Co-curator Theo Pelmus considers this uneasiness created by the actors a strength of the programming.

“Each actor tried to make you a little bit uncomfortable which I think is a very good thing because it immediately positions the role of ‘us’ in a different negotiation,” Pelmus said.

Castellanos sees Embrace as expressing the idea of the individual as both oppressed and oppressor.

“What the video’s saying is ‘I love you, but I’m fucking killing you, and that’s not the white man, fucking aliens, or Interpol. This is her. She went to the market, bought a fish and now she’s smothering the thing to death,” said Castellanos.

The videos use a modernist lens to destabilize the dichotomy of ‘us’ and ‘them’ and instead look at ‘me’—whether it be the jaded curator from Evan Tyler’s Fear, Irony and Curating in the 90s (2012), or the three straight guys who just wanted to have a shower together in Jalopy’s Just Three Guys, Having a Shower, Drinkin’ Beer and Smokin’ (2013).

In Fear, Irony and Curating in the 90s (2012), Evan Tyler creates a narrative about a bitter, retired curator from the perspective of his cat Miss Priss who has escaped to her Toronto Annex, contemplating whether she wants cheesecake or cocaine.

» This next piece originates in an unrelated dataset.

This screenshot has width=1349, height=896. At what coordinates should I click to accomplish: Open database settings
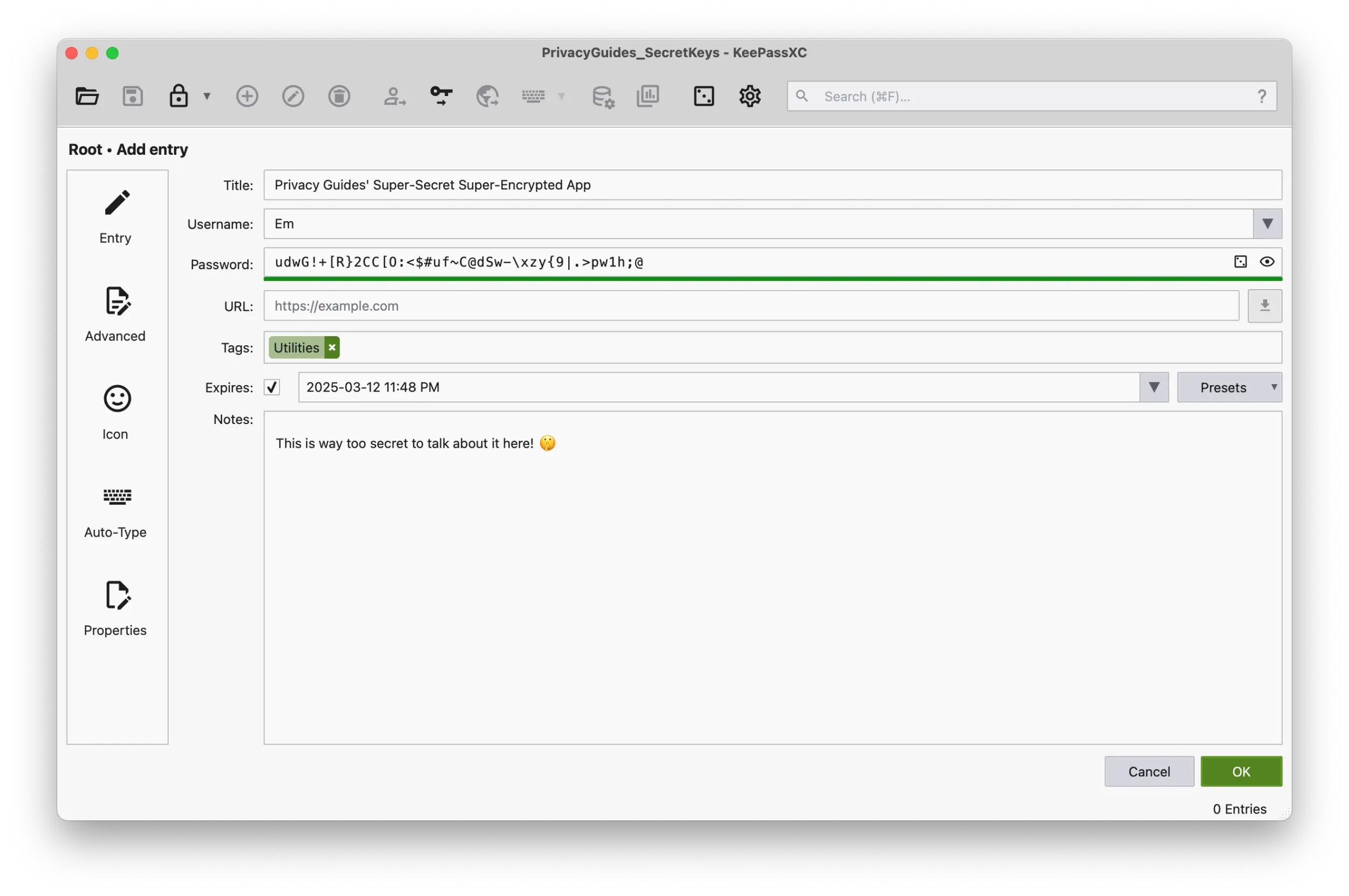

“I think about the 90s as a time when academia and intellectualism in contemporary art [were] sewn together in what seems like a really irreversible way now,” explained Tyler. “I was thinking about that in these progressive stages and the curator cat watching it happen during the height of her success.”

Miss Priss’ monologue is hilariously jaded as she comments on her experiences as a Manhattan curator during the 90s where at first she’s “hot shit, rubbing shoulders with Cindy Sherman” and then quickly becomes “fucking lost” in the wake of a new, developing urban landscape.

“Just like those classic Hollywood tales of rise and fall, it goes right to the top and bottoms out quickly for her,” Tyler said.

Gallery 101 opens the exhibition counterpart to Strange Representations featuring installation and performance work Aug. 30, since Pelmus said the show was too big and complex to fit into one show.

“We thought it would be a good idea to divide it into two,” Pelmus said. “This show would be almost like a prologue for what’s happening at Gallery 101.”